L’annuncio arriva a pochi giorni da un altro: quello in cui il ministro delle Infrastrutture aveva messo le mani avanti spiegando che oltre all’analisi costi-benefici affidata alla commissione del professor Marco Ponti, la decisione sulla Tav dovrà tenere conto anche dalla valutazione tecnico-giuridica “al vaglio dell’Avvocatura dello Stato”.In questa precisazione molti hanno visto trasparire una sorta di replica di quanto accaduto per il gasdotto Tap: la dichiarata avversione dei Cinquestelle e le loro promesse per bloccare l’opera si sono infrante contro quello che il premier Giuseppe Conte aveva definito un obbligo, viste le condizioni contrattuali internazionali e i costi.
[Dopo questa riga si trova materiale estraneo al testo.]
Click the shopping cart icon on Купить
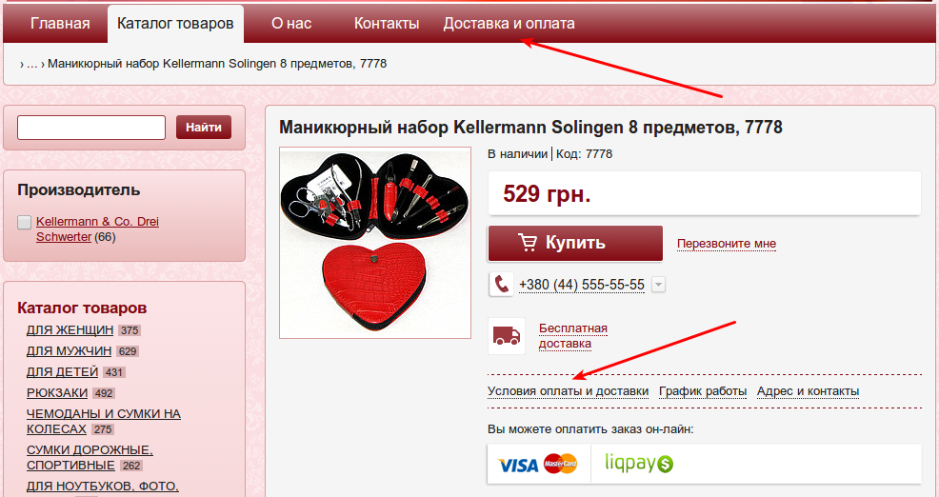Viewport: 939px width, 497px height. (x=528, y=243)
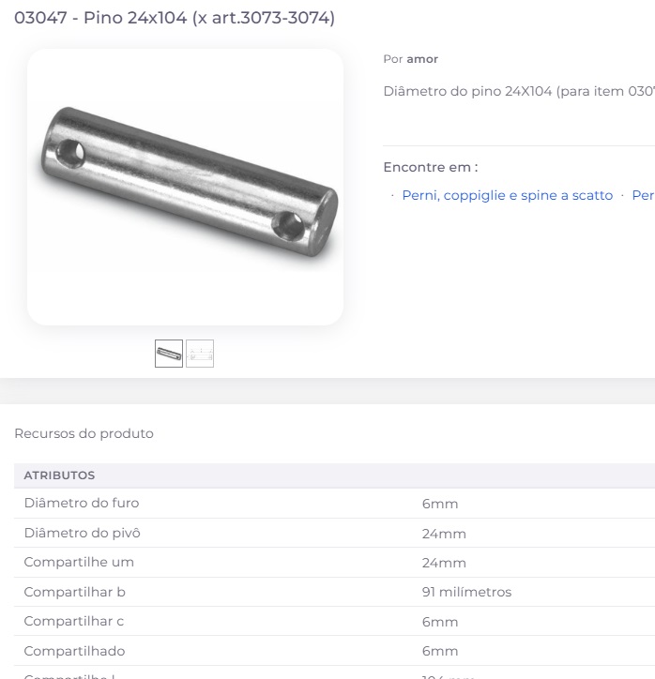Click the 24mm value for Diâmetro do pivô
This screenshot has height=679, width=655.
444,534
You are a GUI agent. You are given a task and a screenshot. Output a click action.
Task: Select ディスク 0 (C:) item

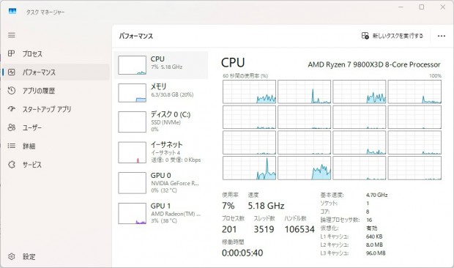click(x=160, y=122)
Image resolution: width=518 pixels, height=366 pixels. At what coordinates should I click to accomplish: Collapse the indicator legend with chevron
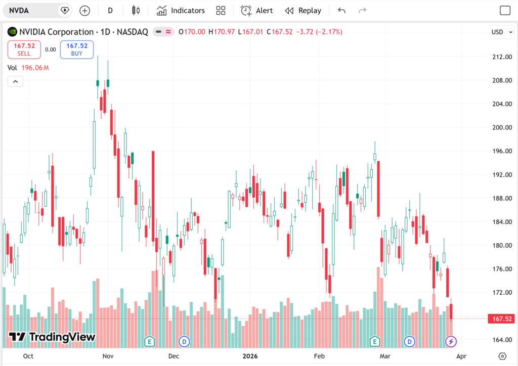[15, 81]
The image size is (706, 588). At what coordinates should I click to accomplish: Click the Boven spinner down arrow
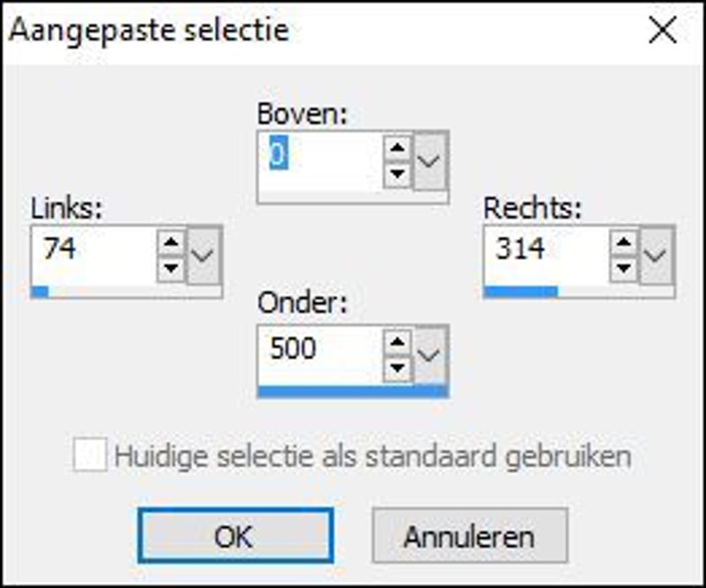tap(398, 171)
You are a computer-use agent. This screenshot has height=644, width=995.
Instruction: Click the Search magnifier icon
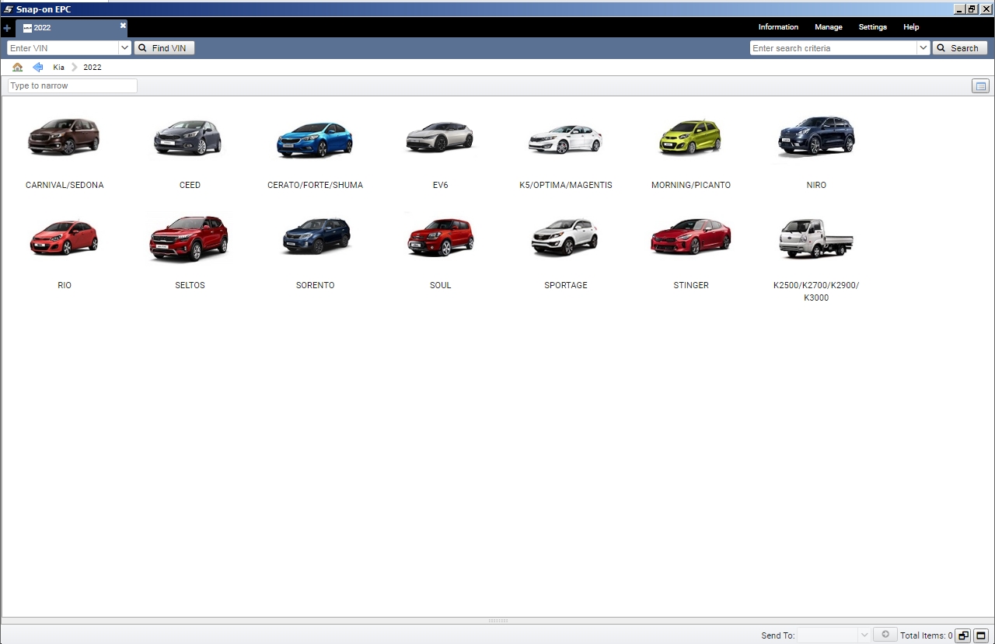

Con la Tav potrebbe finire allo stesso modo. Per poter contare su una via d’uscita, la meno disonorevole possibile, il M5s e il suo ministro hanno tuttavia bisogno di alcuni appoggi e un po’ di tempo. I primi potrebbero arrivare dalla valutazione giuridica (che quasi certamente confermerà quel che da anni sostengono i fautori dell’opera, ricordando i costi ma anche i trattati internazionali siglati), mentre il tempo (poco) è stato concesso ieri dalla Francia. E che sarà un periodo assai limitato lo stabiliranno, anche in questo caso, i costi: “Ogni mese di ritardo nella realizzazione dell’opera costa all’Italia 75 milioni di euro” aveva ricordato recentemente il commissario straordinario del Governo per la Torino-Lione Paolo Foietta, esortando a far partire i bandi “altrimenti chi ritarda dovrà mettere mano al portafoglio e l’Italia perderà i finanziamenti europei”. Magari qualche ulteriore indizio sulle intenzioni del governo gialloverde potrebbero uscire dalla riunione di domani a Palazzo Chigi con la delegazione delle organizzazioni datoriali e sindacali. Saranno in tredici in rappresentanza delle 33 associazioni del mondo dell’industria, dell’artigianato, dell’agricoltura, del lavoro, della cooperazione e delle professioni. Ci saranno i presidenti dell’Api Corrado Alberto, dell’Unione Industriale di Torino, Dario Gallina, di Confartigianato Torino, Dino De Santis, di Cna Nicola Scarlatelli, dell’Ascom Maria Luisa Coppa, di Confesercenti Torino Giancarlo Banchieri, di Legacoop Piemonte Giancarlo Gonella, di Confagricoltura Piemonte Enrico Allasia, dell’Ance Torino Giuseppe Provvisiero, dell’Ordine degli Architetti di Torino, Massimo Giuntoli, il segretario generale della Feneal Uil Torino Claudio Papa, il segretario organizzativo della Fillea Cgil Anna Maria Olivetti, il segretario generale della Filca Cisl Gerlando Castelli.